課題番号:5005
独立行政法人産業技術総合研究所
地表兆候の少ない断層の連続性・活動性・不均質性の解明に関する研究
近接して存在する断層間、横ずれ断層、内陸地震震源域等の地表兆候の少ない地域周辺において、人工地震探査を始めとする各種の地球物理学的・地質学的な構造調査・データ収集を実施し、それらにより得られる構造特性に基づき、断層の連続性・活動性・相互関係・不均質性等を評価する。人工震源による探査が困難な深部については、主に自然地震による反射波・変換波・散乱波など地震波データや重力・温度データ等から、不均質性に対して敏感なフェイズや物性値の検出を試みる。さらに、これらのフェイズや物性値と断層のセグメント構造、活動性、不均質性などとの関係の抽出を試みる。また、断層面における反射波・変換波の振幅変化などの構造に起因する特徴と地震モーメントの関係なども検討する。平成18年度は、平成17年度に引き続き、いくつかのモデル地域で地下構造調査等を実施し、断層の連続性等を評価する。また、不均質性検出技術の開発を進める。
近接断層間地域、断層の地表兆候の少ない地域として、宮城県北部の地震や中越地震の震源域周辺、あるいは、関東平野など活断層の存在が推定されている平野部等を調査モデル地域とする。モデル地域周辺で、基盤深度までの高精度な地下構造調査や自然地震観測等を実施し、断層の連続性、変位量、セグメント構造等を評価する。

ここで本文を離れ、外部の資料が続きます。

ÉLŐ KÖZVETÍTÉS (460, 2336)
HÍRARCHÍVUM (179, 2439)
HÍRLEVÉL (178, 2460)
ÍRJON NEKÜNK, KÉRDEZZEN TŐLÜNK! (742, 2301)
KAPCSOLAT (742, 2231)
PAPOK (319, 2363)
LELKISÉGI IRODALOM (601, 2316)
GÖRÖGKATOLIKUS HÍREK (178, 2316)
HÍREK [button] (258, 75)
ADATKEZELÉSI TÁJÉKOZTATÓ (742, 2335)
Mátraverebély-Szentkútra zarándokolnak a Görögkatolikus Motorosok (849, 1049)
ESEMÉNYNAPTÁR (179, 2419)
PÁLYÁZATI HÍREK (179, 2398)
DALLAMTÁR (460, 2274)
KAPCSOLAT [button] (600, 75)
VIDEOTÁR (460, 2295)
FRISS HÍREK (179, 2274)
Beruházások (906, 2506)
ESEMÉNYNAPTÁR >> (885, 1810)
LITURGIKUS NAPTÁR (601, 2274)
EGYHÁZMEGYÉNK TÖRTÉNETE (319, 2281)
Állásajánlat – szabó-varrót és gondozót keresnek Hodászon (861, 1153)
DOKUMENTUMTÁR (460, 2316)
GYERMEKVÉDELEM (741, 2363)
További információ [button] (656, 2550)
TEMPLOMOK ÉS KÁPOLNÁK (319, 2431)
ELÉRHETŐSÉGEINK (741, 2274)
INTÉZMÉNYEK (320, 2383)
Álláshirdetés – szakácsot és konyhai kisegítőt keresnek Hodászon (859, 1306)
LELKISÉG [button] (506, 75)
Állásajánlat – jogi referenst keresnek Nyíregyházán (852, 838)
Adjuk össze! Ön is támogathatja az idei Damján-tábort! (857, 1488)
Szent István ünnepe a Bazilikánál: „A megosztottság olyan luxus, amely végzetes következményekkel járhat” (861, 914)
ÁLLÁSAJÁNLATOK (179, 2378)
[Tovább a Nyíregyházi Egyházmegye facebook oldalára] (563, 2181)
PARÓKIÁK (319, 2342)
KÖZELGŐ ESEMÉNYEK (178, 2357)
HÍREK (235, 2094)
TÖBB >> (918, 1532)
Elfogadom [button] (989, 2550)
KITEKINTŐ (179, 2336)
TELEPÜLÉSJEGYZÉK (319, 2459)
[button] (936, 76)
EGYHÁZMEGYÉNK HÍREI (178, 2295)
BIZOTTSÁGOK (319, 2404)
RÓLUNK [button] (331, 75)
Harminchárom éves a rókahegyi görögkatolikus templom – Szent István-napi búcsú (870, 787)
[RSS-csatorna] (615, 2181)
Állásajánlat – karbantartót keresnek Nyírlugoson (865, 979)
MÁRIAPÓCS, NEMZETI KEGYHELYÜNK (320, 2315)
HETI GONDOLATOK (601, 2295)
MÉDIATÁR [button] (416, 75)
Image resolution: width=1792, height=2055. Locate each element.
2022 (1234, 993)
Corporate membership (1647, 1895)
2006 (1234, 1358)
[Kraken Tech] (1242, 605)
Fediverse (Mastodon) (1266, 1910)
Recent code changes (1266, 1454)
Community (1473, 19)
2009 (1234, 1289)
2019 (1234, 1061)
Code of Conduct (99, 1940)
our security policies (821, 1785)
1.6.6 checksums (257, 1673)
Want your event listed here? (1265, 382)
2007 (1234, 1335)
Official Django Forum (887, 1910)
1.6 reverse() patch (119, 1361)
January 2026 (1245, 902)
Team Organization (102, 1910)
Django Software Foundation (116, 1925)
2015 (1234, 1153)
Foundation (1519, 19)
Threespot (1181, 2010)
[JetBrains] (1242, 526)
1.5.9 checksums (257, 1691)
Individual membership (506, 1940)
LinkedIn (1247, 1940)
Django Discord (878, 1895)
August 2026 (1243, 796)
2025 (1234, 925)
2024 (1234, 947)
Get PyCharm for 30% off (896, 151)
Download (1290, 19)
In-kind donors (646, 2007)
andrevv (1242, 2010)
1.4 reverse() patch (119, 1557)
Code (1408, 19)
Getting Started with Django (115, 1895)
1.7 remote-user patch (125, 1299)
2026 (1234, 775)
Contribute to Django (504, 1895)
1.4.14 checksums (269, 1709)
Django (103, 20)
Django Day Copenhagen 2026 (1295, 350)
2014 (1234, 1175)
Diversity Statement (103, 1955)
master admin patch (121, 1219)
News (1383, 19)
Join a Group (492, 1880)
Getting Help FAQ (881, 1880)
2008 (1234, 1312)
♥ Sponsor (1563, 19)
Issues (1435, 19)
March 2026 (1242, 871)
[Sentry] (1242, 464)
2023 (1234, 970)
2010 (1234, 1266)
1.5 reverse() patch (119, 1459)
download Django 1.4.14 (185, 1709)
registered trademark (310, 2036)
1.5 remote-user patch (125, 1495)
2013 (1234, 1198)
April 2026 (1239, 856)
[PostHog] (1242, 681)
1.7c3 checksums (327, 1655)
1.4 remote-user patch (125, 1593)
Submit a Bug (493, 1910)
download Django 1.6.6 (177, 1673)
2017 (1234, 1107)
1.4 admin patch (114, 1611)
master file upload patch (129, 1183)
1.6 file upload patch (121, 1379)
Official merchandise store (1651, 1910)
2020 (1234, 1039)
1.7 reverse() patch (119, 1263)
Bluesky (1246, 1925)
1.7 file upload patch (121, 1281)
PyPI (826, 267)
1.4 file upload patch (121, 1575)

前年度よりも高精度に断層面の不均質性を検出できるよう探査手法やデータ処理技術の改良を試みる。
関東平野北西縁断層帯の深谷断層と綾瀬川断層の間隙部の詳細構造を解明するため、既存の地下構造調査測線の中間に調査測線を設定し地下構造調査を実施した.両断層は少なくとも約2.5キロメートルにわたって並走すること、深谷断層は南方に向けて変位が分散してゆき徐々に消滅すること、綾瀬川断層はさらに北方へと続く可能性があることを明らかにした.綾瀬川断層による周辺地域の地層変形を広範に解明するため、断層トレースを挟んで北東側の浅部構造を主たる対象として地下構造調査を実施した.